Unterdessen hatte am Ufer des Roten Schneesees alles vorbereitet. Das Schießpulver war bereit, und man hatte auch viele Vogelscheuchen angefertigt. Obwohl niemand wusste, was der Kaiser damit bezwecken wollte oder warum sie Vogelscheuchen herstellen mussten, wagte es niemand, sich seinem Befehl zu widersetzen. Daher befolgten alle den Befehl wortlos.
Einen halben Monat später war alles bereit. Ye Lingfeng hatte sich zwar etwas erholt, doch er wirkte wie eine verlorene Seele, völlig gefühllos. Er war kalt und eisig, und seine tiefen, geheimnisvollen Augen spiegelten Jahrtausende altes Eis und gnadenlose Tötungsabsicht wider. Wer ihm in die Augen sah, spürte diese Tötungsabsicht bis in die Füße.
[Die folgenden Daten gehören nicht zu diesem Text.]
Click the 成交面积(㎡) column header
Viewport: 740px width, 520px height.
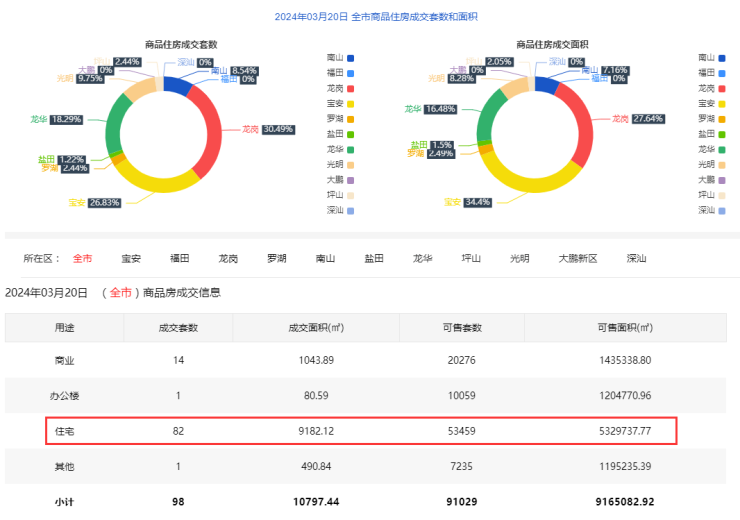coord(316,327)
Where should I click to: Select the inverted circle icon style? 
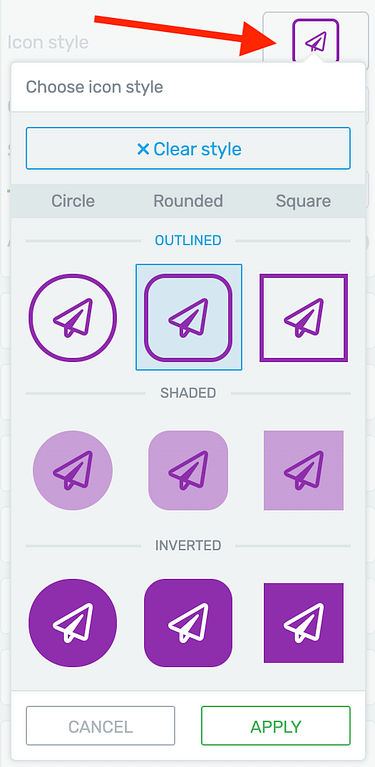[73, 623]
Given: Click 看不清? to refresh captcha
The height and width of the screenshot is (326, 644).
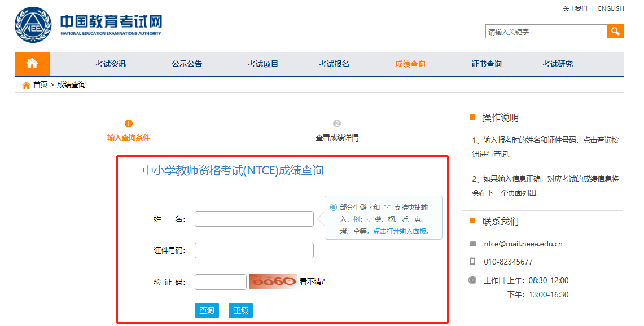Looking at the screenshot, I should tap(312, 281).

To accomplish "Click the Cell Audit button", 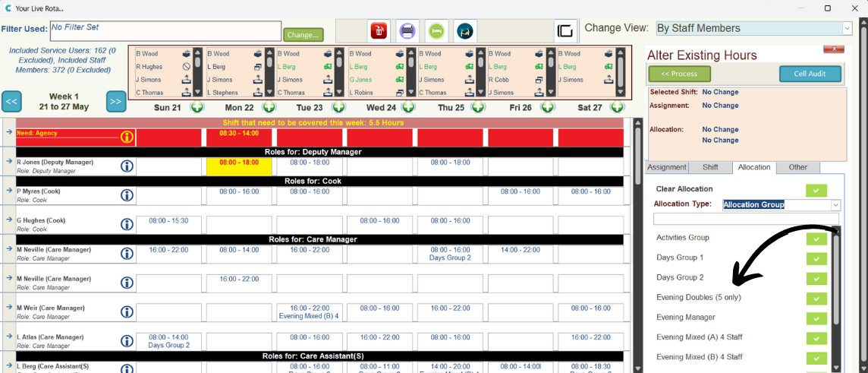I will click(x=810, y=74).
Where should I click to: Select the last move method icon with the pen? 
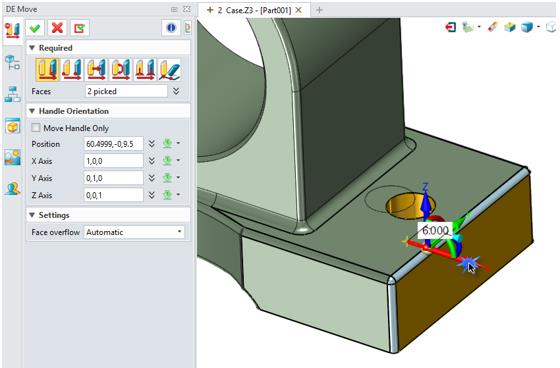click(x=170, y=69)
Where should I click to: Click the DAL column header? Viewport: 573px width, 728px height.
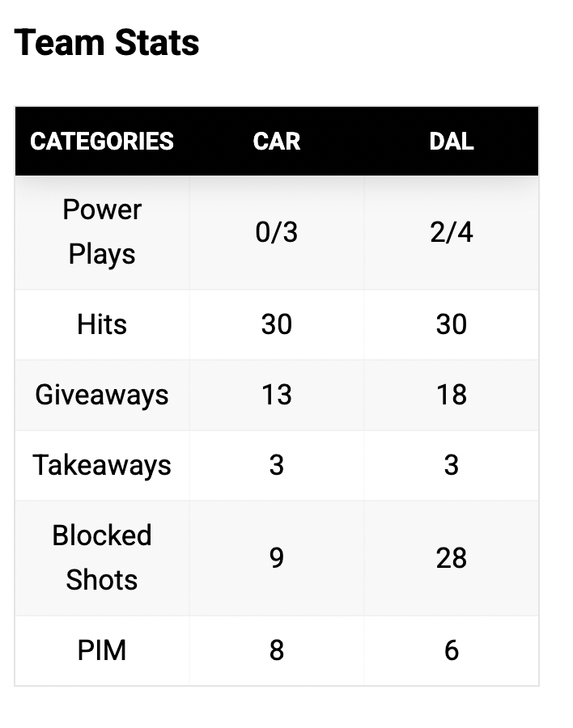click(x=452, y=142)
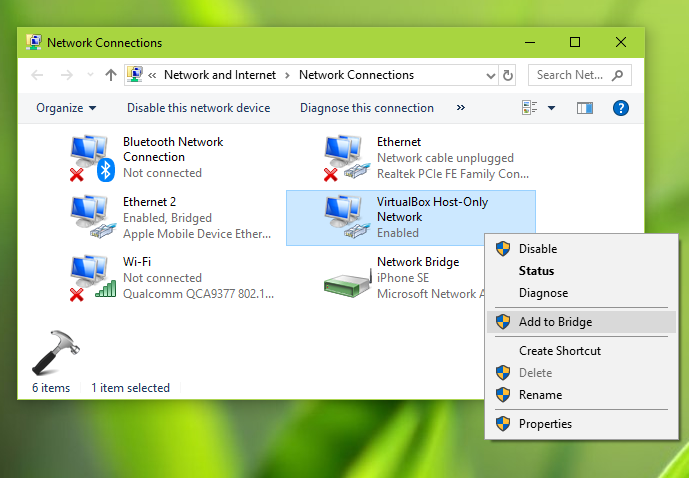Show more toolbar commands chevron
689x478 pixels.
(x=460, y=108)
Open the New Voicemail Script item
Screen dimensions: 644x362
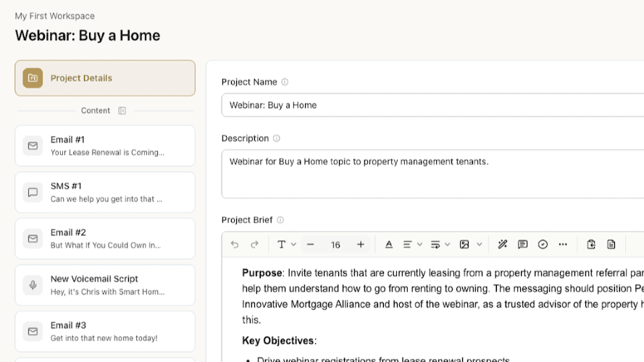click(x=105, y=285)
Niemand im ganzen Lager wagte es, ein Wort zu sagen, und alle bewegten sich mit äußerster Vorsicht.
In jener Nacht saß eine Gruppe von Leuten in Ye Lingfengs Zelt zusammen, um Angelegenheiten zu besprechen.
Ye Lingfeng saß im Zentrum des Ehrenplatzes, umgeben von einer Gruppe, darunter Lord Wenbin, Helian Qianxun und die Generäle der 100.000 Elitetruppen. Niemand sprach, alle warteten schweigend auf die Worte des Kaisers. Das Zelt war von einer eisigen Atmosphäre erfüllt, die alle frösteln ließ.